Maternal ZIKV infection as an environmental risk factor for mental illness

Abstract A large body of evidence has identified maternal immune activation following viral infection as an environmental risk factor for mental illness. Maternal immune signals, including inflammatory cytokines, can access fetal tissues and permanently alter brain function and behavior in otherwise developmentally normal offspring. Indeed, maternal infection with a number of viruses has been associated with the development of mood disorders and/or psychosis in offspring, and these associations are intensified in offspring with preexisting genetic risk factors for mental illness. Zika virus (ZIKV) is an emerging pathogen recently identified as an etiologic agent of severe neurodevelopmental syndromes following infection during the early stages of gestation. However, the impacts of maternal ZIKV infection during late gestation have not been adequately addressed, nor has the potential impact of maternal ZIKV infection on the mental health of developmentally normal offspring been investigated. Here, we propose to use a murine model of late-term maternal ZIKV infection to characterize neuroimmune signaling at the maternal-fetal interface.
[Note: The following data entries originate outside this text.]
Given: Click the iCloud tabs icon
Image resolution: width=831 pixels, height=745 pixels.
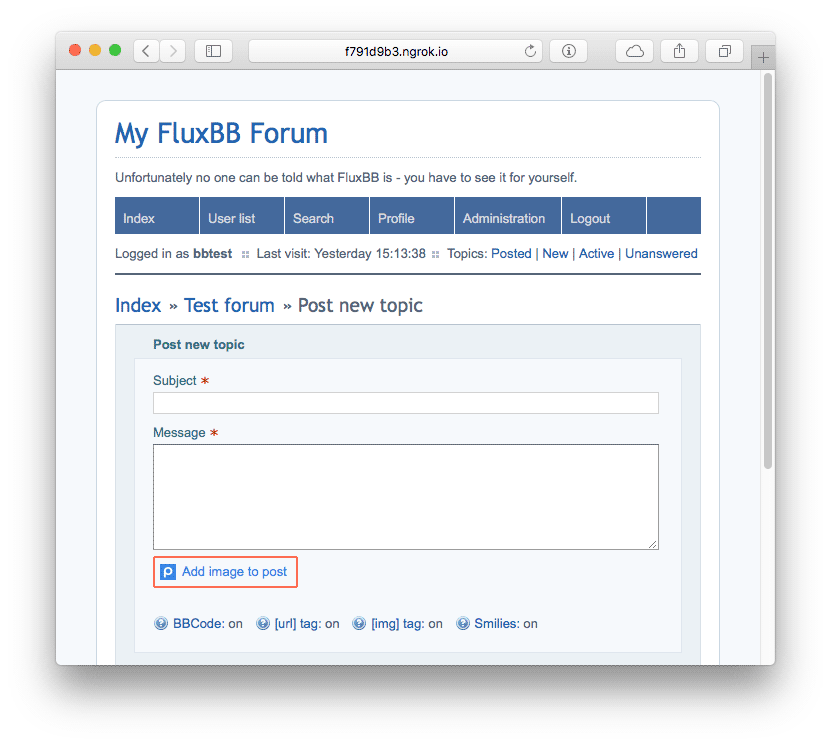Looking at the screenshot, I should (x=634, y=50).
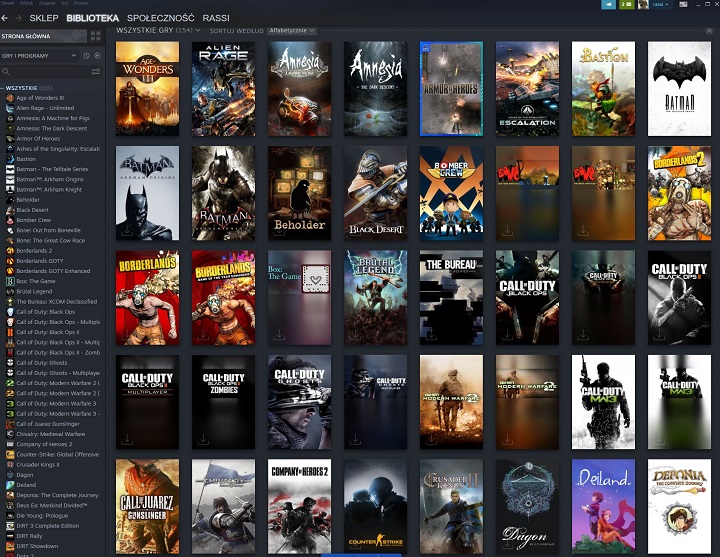Switch to grid collections view icon
This screenshot has height=557, width=720.
95,36
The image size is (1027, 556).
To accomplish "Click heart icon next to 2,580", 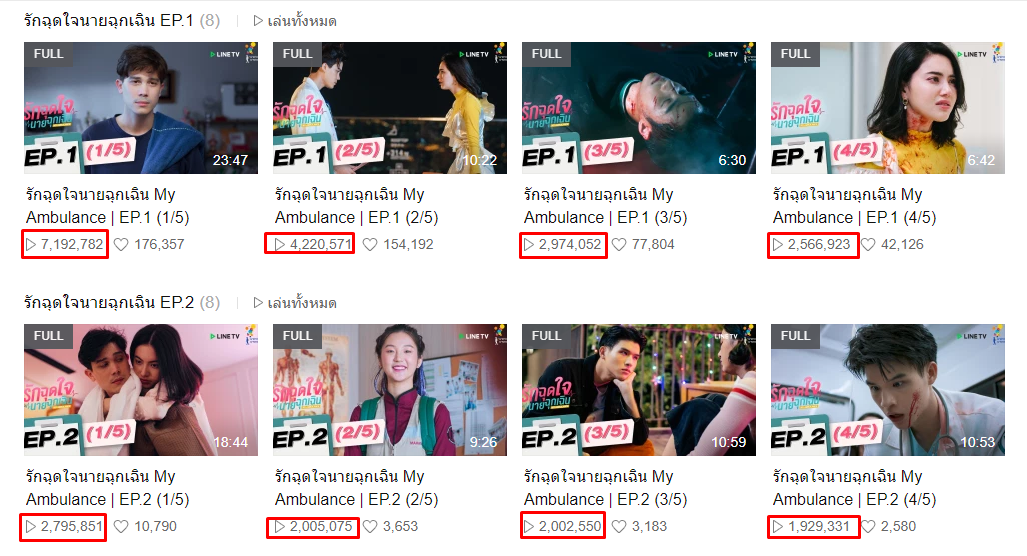I will tap(868, 527).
To study the consequences of this signaling, we will also assess the impact of late-term maternal ZIKV infection on the development of behavioral abnormalities in motor, cognitive and social domains that underlie psychiatric disorders (e.g., autism, schizophrenia). Finally, we will use an established mouse model of human 22q11.2 deletion syndrome, a common genetic susceptibility factor for mental illness, to examine interaction effects of maternal ZIKV infection with genetic risk for behavioral abnormalities. These studies will establish the potential pathologic behavioral consequences of late-term ZIKV infection, informing future study and monitoring efforts for individuals affected by this globally emerging pathogen.